[PROVIDED DATA Boundary: Start]

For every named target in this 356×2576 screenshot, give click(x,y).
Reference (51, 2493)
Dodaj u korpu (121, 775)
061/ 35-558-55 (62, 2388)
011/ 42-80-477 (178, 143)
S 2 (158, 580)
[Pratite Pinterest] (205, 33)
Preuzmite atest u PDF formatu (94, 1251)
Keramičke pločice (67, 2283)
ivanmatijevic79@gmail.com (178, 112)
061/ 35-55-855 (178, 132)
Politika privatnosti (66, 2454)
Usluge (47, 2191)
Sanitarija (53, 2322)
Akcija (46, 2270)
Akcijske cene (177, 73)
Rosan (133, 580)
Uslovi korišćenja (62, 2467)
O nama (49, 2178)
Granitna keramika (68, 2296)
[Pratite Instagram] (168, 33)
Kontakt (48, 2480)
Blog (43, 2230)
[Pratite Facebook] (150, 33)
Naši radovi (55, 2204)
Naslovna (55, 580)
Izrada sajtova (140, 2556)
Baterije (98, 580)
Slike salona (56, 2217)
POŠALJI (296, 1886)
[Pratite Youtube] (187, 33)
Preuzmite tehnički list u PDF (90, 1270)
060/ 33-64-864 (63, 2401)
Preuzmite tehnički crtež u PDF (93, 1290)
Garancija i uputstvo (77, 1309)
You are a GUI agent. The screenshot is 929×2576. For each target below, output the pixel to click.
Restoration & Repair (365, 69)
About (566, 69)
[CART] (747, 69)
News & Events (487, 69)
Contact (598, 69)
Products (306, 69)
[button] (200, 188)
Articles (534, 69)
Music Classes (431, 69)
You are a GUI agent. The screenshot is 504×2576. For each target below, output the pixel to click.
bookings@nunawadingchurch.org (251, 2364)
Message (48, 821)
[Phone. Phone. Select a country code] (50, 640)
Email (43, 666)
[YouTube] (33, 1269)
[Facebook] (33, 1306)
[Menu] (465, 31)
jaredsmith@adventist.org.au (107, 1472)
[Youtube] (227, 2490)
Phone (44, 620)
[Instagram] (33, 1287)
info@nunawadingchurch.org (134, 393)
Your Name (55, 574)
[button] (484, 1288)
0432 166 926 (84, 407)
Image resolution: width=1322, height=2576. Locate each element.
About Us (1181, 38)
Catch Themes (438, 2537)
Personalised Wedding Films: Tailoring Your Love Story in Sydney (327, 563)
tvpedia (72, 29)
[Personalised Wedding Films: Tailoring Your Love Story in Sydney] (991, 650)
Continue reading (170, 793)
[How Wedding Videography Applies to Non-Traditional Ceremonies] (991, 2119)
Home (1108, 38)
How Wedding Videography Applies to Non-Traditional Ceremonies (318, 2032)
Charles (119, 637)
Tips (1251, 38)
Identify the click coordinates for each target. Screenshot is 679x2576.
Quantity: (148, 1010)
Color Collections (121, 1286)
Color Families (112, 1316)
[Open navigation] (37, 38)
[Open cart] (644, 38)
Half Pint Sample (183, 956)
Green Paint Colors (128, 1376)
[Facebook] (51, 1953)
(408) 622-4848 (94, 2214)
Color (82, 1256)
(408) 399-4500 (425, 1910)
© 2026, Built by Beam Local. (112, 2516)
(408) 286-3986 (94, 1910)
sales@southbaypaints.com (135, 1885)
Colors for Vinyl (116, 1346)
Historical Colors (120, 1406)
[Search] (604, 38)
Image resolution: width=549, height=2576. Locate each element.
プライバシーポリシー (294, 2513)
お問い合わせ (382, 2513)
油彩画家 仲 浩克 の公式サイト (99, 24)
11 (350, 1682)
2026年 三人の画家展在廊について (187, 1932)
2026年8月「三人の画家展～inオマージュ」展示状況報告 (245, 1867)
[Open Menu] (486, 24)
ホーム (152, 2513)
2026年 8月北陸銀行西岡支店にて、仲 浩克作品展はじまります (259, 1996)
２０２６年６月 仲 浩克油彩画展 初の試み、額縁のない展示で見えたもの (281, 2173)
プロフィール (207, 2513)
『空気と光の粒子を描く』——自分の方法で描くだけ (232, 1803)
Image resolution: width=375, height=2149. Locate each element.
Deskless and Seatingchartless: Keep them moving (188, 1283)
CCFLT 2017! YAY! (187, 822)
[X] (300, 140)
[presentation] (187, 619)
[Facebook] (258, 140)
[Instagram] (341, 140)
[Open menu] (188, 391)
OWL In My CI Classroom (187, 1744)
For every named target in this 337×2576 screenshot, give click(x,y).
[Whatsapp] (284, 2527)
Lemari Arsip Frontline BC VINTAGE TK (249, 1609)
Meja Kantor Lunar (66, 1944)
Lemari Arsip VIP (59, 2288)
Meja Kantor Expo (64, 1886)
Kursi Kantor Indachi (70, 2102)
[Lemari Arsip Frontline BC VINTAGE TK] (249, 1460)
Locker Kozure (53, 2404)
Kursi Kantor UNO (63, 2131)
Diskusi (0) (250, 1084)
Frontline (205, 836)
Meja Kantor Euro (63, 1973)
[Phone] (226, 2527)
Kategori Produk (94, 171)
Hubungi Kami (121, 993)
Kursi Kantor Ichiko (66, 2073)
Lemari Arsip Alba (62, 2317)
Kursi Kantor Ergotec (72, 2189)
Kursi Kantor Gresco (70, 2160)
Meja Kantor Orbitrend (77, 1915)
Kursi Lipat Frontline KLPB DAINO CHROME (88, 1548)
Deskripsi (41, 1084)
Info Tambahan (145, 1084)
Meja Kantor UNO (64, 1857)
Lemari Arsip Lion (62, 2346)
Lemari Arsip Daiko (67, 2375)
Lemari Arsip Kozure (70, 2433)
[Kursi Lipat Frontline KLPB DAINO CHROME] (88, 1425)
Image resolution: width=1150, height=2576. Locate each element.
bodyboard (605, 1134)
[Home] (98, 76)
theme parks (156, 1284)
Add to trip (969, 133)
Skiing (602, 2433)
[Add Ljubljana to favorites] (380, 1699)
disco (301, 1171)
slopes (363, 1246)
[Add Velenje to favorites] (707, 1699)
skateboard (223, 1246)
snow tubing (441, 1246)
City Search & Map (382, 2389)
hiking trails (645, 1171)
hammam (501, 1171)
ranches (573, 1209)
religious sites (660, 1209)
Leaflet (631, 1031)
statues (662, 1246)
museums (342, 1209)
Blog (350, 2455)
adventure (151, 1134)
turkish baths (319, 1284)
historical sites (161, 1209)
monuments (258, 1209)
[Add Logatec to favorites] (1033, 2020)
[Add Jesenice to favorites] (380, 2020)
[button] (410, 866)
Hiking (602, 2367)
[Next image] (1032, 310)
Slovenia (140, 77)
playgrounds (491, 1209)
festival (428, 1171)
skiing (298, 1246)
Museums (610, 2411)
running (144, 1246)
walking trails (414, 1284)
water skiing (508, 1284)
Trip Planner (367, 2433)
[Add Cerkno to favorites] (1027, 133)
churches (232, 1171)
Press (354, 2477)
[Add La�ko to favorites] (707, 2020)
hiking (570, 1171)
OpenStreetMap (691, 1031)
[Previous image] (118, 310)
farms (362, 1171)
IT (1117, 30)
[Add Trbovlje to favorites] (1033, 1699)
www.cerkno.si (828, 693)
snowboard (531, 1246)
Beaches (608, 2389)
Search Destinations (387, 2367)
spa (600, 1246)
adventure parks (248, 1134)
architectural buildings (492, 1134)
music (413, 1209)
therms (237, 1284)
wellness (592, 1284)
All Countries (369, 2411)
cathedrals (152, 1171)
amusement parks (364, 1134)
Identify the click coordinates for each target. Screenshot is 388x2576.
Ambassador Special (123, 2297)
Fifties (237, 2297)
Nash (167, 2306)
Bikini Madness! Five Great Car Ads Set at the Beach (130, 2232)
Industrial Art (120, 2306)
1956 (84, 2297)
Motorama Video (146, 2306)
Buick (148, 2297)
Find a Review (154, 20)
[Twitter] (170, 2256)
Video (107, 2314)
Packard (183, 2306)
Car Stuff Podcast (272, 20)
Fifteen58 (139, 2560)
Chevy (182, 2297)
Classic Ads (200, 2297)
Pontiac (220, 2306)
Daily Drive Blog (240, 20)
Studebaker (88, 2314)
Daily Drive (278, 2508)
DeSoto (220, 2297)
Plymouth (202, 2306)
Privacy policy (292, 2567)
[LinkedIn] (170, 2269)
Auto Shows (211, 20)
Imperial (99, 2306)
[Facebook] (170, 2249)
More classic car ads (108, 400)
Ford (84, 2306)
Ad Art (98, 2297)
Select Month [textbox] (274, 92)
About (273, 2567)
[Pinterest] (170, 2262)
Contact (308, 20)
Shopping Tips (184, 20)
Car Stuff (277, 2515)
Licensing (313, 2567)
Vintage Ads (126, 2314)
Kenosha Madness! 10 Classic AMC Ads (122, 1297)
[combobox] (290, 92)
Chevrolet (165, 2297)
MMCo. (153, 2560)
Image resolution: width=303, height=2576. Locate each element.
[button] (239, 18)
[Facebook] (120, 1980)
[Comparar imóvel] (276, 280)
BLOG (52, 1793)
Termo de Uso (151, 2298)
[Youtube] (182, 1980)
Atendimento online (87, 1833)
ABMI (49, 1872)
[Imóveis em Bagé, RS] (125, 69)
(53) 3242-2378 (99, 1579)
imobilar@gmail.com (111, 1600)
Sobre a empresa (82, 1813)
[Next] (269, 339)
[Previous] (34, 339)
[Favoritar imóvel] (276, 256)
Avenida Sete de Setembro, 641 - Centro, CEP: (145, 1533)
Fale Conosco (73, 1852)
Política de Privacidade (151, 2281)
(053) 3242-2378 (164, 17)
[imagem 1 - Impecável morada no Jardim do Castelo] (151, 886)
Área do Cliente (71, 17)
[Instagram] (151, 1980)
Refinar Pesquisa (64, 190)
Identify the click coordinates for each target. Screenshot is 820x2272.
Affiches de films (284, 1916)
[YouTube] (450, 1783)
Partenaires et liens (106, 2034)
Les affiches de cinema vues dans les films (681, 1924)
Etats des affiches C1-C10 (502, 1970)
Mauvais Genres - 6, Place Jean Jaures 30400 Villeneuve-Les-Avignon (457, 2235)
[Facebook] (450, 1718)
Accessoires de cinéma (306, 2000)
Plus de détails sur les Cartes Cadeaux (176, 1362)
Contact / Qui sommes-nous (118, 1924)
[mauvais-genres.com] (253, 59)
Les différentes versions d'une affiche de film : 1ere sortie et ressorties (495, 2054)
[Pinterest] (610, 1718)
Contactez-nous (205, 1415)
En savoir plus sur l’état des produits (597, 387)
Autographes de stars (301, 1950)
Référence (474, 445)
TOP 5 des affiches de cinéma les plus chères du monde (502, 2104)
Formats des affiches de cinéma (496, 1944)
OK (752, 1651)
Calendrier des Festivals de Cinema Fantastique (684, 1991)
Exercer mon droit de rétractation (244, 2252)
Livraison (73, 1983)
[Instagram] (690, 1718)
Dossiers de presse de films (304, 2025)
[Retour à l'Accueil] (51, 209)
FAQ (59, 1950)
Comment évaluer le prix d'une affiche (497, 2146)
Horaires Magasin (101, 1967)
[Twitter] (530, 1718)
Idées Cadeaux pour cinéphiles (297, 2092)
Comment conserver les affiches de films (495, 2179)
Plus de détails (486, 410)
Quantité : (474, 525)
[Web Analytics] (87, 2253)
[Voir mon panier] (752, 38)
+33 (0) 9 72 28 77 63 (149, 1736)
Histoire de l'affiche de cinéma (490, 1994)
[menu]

[PROVIDED DATA Boundary: End]

* EXERCISE BRIEF: Where the word "Videography" appears in a line of the listing, that line is counted once; give the total alone.

* SOLUTION FOR THIS TASK: 2